## PROVIDED DATA
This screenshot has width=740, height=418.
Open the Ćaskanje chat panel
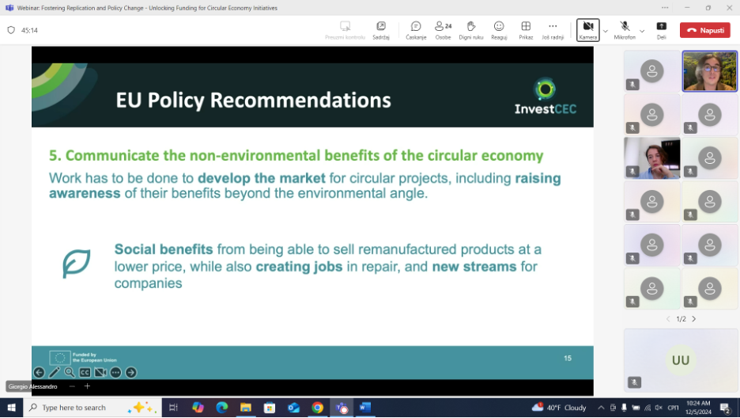click(416, 29)
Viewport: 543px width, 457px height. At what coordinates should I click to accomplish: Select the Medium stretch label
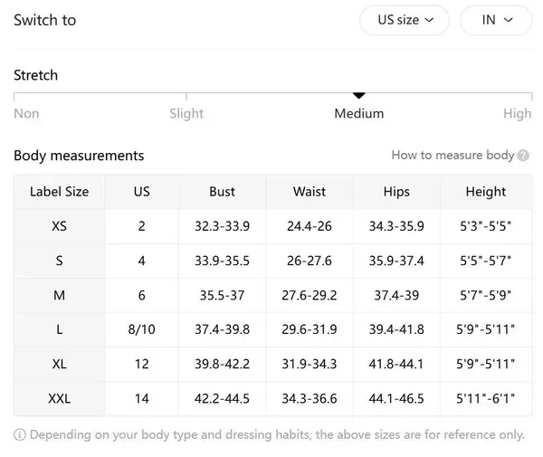point(359,114)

## GOAL
Identify every line of the data that contains the string "height", and copy each such line in full. Case counts, so match capital and lowercase letters exactly.

## EXERCISE SOLUTION
This screenshot has width=740, height=418.
Viewport: 543px width, 457px height. At what coordinates should I click to accomplish: Select the Medium stretch label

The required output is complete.